風俗営業許可の概要と申請に関する基礎知識

風俗営業許可とは、ある特定のジャンルに属する営業を行おうとする時に必ず取得しなければならない、営業を行うことを認可された証明となる許諾のことを指します。こうした風俗営業許可を知る上で、まず風俗営業自体を把握することが必要です。そもそも風俗営業と呼ばれるジャンルとは、一般的に店員が接待するようなサービスを必要とする業務や、娯楽設備を主体にした施設の一部が該当します。具体的には店員が接待するサービスとしてキャバレーや喫茶店、社交飲食店などが、娯楽設備を持つ種類としてクラブやダンスホール、麻雀やパチンコなどのギャンブル行為、ゲームセンターなどの遊技を提供する店舗があります。
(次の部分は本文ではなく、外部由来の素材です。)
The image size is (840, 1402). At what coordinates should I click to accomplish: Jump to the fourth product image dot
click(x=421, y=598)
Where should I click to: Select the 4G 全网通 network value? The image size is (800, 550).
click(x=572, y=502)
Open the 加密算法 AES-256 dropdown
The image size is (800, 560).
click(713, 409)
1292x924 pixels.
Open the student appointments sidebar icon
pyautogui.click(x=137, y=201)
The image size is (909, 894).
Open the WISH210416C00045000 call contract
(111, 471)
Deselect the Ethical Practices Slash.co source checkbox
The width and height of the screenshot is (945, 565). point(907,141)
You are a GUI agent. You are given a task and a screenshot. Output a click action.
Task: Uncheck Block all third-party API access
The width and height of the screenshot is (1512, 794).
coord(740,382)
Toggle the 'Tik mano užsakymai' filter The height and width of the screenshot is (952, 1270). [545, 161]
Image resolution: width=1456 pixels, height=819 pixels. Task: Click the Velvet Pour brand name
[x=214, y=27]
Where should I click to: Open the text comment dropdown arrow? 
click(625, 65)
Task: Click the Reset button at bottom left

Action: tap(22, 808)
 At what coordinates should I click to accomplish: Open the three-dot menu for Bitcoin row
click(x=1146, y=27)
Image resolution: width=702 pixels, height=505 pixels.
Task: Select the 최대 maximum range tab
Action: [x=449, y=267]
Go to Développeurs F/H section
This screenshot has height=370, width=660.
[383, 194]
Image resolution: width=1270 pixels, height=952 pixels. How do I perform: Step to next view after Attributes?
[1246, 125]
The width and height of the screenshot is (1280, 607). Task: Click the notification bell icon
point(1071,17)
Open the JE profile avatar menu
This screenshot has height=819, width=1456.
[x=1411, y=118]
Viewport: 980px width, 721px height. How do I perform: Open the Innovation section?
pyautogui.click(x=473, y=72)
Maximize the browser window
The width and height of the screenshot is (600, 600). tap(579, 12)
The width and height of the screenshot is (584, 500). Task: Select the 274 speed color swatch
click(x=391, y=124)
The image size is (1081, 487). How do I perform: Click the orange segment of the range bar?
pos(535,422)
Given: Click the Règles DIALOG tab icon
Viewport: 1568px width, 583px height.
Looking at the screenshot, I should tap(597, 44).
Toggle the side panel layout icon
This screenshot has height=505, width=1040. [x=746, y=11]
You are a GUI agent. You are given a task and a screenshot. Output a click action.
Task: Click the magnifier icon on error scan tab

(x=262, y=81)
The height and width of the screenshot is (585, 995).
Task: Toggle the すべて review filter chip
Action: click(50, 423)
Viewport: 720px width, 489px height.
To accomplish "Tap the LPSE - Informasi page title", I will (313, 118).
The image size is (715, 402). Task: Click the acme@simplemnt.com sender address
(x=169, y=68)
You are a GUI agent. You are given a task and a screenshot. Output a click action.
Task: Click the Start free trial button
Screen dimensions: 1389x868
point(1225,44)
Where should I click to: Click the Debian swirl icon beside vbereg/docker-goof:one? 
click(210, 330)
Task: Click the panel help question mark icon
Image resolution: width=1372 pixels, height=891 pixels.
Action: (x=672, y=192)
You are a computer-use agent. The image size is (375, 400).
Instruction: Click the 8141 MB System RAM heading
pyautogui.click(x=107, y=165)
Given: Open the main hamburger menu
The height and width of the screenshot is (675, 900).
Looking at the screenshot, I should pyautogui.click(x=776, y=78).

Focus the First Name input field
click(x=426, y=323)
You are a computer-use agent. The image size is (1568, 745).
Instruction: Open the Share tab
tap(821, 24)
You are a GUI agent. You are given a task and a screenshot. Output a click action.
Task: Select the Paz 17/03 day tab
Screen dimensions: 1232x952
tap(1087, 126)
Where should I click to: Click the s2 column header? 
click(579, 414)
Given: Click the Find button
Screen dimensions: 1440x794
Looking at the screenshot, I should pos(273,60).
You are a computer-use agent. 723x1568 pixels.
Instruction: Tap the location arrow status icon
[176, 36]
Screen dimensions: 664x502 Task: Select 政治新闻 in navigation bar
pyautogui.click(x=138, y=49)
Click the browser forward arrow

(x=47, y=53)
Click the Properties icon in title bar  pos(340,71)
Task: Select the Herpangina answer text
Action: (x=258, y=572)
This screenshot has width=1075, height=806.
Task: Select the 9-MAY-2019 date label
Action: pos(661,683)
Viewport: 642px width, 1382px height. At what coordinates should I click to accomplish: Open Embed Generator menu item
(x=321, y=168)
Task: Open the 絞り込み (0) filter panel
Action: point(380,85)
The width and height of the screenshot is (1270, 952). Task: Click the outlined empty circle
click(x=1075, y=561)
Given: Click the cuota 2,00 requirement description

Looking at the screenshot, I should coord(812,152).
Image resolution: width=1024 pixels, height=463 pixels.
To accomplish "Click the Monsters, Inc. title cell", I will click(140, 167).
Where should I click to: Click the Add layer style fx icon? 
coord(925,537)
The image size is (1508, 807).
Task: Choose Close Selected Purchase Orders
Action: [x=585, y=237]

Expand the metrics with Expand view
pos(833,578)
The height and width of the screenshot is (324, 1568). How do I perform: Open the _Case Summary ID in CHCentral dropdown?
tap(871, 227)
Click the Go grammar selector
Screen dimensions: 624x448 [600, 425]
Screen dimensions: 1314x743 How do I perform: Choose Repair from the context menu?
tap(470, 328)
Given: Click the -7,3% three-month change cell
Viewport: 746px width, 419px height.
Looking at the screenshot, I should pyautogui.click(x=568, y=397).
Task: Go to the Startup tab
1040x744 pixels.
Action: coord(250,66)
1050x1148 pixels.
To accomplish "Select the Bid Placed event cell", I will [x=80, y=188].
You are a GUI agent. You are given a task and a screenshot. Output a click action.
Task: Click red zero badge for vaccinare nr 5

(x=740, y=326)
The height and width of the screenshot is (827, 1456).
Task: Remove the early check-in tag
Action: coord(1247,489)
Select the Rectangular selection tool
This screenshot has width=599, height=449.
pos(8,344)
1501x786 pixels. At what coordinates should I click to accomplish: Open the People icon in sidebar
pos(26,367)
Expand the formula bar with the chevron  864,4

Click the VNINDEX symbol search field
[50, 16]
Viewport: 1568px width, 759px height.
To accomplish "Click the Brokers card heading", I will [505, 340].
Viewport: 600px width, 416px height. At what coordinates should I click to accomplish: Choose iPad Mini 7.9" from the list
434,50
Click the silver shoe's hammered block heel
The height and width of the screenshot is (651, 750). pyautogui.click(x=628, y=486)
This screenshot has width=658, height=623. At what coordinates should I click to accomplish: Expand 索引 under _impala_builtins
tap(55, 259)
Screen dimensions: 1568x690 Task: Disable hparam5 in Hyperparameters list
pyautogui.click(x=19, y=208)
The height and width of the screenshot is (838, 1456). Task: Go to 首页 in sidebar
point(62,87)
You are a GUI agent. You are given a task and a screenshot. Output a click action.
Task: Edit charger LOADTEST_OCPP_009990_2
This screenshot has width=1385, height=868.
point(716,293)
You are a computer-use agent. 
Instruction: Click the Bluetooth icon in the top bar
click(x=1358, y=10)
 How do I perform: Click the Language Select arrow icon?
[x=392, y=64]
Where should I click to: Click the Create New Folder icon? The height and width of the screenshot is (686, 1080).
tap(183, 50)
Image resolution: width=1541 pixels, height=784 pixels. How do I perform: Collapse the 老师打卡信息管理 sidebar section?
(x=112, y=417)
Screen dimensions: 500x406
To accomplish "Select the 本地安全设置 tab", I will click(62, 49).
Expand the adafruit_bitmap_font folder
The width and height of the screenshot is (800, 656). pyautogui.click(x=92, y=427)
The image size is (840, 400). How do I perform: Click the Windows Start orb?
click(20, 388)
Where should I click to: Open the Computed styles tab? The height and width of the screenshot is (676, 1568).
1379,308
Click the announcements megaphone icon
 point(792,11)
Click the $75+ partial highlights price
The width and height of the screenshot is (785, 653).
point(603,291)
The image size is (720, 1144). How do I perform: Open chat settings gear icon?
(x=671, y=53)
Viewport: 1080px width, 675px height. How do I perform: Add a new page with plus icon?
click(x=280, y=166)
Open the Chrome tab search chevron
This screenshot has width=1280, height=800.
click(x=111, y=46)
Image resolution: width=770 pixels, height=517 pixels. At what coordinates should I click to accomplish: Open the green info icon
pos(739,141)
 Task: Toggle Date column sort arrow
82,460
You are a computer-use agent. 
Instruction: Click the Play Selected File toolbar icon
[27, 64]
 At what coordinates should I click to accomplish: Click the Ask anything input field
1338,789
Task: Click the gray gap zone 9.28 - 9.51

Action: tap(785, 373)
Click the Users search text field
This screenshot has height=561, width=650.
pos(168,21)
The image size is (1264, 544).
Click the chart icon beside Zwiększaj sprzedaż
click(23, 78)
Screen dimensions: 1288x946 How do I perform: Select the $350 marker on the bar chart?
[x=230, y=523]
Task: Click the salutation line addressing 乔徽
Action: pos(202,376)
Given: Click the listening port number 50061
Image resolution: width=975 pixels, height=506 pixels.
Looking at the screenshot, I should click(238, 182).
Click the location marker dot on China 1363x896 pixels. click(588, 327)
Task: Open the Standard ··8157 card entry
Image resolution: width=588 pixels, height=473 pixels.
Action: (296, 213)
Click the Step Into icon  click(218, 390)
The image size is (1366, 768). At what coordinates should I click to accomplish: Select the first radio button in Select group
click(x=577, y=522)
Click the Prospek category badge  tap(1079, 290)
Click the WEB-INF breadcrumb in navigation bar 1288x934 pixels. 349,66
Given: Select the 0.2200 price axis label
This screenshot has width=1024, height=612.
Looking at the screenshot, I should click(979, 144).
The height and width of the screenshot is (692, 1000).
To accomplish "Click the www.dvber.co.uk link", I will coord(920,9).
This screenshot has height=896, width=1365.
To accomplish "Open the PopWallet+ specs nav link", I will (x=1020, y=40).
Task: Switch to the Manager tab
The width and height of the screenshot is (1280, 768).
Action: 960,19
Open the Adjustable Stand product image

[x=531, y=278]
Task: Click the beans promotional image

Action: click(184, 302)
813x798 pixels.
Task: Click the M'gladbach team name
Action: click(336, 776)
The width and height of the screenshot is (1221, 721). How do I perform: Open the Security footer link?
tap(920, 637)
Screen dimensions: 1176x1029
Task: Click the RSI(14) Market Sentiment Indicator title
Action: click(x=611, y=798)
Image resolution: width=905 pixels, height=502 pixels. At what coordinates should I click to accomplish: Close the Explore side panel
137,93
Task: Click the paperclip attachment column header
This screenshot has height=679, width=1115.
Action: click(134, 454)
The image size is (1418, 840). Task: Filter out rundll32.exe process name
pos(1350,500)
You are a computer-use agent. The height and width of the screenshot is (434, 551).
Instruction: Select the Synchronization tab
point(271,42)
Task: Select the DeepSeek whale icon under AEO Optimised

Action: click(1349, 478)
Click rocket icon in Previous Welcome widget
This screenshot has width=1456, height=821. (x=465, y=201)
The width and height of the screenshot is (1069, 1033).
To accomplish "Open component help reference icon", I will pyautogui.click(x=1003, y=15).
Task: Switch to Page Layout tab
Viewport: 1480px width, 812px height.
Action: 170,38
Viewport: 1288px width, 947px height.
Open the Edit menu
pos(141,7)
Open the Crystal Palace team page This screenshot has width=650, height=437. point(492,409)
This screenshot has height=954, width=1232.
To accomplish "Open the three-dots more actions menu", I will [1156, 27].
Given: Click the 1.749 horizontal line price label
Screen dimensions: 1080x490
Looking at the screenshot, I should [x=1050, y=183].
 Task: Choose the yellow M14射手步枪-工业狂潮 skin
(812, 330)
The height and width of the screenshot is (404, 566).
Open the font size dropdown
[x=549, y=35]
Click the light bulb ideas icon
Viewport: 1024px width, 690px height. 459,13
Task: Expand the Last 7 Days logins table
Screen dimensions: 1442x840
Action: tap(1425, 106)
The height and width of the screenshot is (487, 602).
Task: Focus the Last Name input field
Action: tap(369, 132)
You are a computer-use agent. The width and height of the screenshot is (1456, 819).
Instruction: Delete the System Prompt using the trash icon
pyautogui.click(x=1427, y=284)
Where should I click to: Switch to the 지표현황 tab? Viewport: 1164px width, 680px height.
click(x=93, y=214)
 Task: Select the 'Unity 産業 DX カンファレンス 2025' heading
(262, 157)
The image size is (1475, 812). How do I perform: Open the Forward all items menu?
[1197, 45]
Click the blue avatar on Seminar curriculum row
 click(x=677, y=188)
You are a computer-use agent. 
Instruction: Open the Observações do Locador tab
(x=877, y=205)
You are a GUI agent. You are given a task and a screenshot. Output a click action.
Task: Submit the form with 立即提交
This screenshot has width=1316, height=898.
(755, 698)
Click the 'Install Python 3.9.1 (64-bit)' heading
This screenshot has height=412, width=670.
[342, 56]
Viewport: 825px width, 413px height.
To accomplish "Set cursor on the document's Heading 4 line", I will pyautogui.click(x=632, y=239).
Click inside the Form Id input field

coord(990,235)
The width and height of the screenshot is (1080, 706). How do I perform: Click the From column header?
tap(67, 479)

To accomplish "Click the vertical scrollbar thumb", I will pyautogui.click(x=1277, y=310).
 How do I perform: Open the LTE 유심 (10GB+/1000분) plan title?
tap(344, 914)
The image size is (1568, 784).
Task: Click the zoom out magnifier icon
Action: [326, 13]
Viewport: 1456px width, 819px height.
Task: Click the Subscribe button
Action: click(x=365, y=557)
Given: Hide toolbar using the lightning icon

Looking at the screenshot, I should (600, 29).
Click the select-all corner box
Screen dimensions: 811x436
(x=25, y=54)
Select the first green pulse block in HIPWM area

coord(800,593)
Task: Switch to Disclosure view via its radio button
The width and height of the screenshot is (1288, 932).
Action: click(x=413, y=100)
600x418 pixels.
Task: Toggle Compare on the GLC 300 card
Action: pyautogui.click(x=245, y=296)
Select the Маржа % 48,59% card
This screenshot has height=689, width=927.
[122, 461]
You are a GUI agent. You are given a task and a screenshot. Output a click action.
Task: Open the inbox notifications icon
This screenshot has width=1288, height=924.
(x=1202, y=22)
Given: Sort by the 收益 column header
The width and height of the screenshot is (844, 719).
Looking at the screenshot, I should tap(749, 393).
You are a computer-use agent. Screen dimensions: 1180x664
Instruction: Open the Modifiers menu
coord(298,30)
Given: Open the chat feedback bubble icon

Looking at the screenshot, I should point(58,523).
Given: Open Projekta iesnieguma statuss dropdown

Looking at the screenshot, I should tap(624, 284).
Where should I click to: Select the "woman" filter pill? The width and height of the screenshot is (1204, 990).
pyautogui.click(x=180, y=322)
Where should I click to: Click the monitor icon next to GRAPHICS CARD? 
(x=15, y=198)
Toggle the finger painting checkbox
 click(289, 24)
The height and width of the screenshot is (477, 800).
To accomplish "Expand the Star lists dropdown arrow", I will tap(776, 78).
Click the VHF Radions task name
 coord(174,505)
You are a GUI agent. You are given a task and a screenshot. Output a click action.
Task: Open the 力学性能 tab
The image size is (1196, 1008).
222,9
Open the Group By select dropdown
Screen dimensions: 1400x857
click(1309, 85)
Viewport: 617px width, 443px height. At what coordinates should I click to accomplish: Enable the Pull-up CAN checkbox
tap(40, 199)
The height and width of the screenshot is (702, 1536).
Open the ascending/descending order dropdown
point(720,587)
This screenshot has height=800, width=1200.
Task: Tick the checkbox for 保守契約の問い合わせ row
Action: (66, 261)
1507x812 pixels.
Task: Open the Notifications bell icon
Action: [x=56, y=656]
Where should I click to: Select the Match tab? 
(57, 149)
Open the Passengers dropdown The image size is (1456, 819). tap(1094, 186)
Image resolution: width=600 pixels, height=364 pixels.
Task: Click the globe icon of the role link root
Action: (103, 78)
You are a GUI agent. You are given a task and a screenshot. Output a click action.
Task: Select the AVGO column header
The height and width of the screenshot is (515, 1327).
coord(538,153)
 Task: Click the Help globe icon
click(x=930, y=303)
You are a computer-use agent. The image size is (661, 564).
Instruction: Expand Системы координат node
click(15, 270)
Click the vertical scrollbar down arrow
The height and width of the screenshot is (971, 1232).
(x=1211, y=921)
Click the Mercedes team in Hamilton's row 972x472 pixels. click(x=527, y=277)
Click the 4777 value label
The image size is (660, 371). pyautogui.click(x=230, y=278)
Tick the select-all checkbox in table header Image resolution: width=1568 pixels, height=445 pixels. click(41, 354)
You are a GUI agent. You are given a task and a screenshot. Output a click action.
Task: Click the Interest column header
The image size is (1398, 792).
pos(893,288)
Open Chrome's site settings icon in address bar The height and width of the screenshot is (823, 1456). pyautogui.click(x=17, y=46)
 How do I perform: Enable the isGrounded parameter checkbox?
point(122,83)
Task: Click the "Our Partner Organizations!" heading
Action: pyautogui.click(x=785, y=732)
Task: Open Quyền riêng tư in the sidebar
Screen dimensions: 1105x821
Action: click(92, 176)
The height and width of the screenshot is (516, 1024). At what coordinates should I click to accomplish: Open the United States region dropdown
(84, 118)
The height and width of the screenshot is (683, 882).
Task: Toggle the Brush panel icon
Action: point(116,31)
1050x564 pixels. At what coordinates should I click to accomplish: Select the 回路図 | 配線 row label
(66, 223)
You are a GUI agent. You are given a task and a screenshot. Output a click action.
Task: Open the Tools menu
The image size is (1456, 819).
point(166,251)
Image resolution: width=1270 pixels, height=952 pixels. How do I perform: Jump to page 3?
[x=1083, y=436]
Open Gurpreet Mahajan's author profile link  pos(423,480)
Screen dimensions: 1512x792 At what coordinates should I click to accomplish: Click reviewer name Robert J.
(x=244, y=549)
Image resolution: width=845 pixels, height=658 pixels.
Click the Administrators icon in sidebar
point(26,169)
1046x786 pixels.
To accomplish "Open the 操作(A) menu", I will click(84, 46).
これらの施設に共通する特徴として、お客に対して射幸心、つまり偶然による幸福感を追い求める心理をあおることで、店舗にお客を引き付ける仕組みを利用しているという面があります。こうした特殊な性質もあって、許可が必要となっています。風俗営業許可の申請は、店舗または事務所の所在地を管轄する警察署を窓口にして、都道府県の公安委員会への書類提出によって行われます。この提出書類となる風俗営業許可申請書が審査され、クリアした場合だけに営業許可が下りることとなります。その審査基準を大きく分類すると、申請者の判断基準が充分成年に該当するものであるか、風俗営業を行う上で危害を与える様な状態で無いか、といった申請者・関係者における人的基準と、営業を行う店舗における立地・建設計画などの構造上基準、という2つの点が主に挙げられます。


そのため提出書類では、申請者の身分証明に営業目的や方法・誓約を示した書類の他、営業所の平面図や使用許諾書、定款や登記に関する書面を合わせて提出することになります。仮にこれらを審査した結果、薬物やアルコールなどへの中毒や常習的な不法行為の実績・恐れがあるなどの理由で、営業判断に関する人的基準として問題がある、あるいは立地面において周辺環境との関係が不適合である、などと判断された場合は、許可が下りないケースもあるとされています。こうした審査を経て風俗営業許可を取得すると、営業が可能となります。営業開始後はその責任者により、射幸心を活かすような工夫と営業が求められることとなります。しかしこうした心理は止めどない出費を招くことにつながりやすくなるため、お客側の精神力が求められる心理です。同時に提供する側にも、法外な射幸心の利用をすること無く、適切なサービス提供を行うことが求められています。仮に不法営業が発覚した場合、許可のはく奪やペナルティの危険性もあるため、注意が必要となります。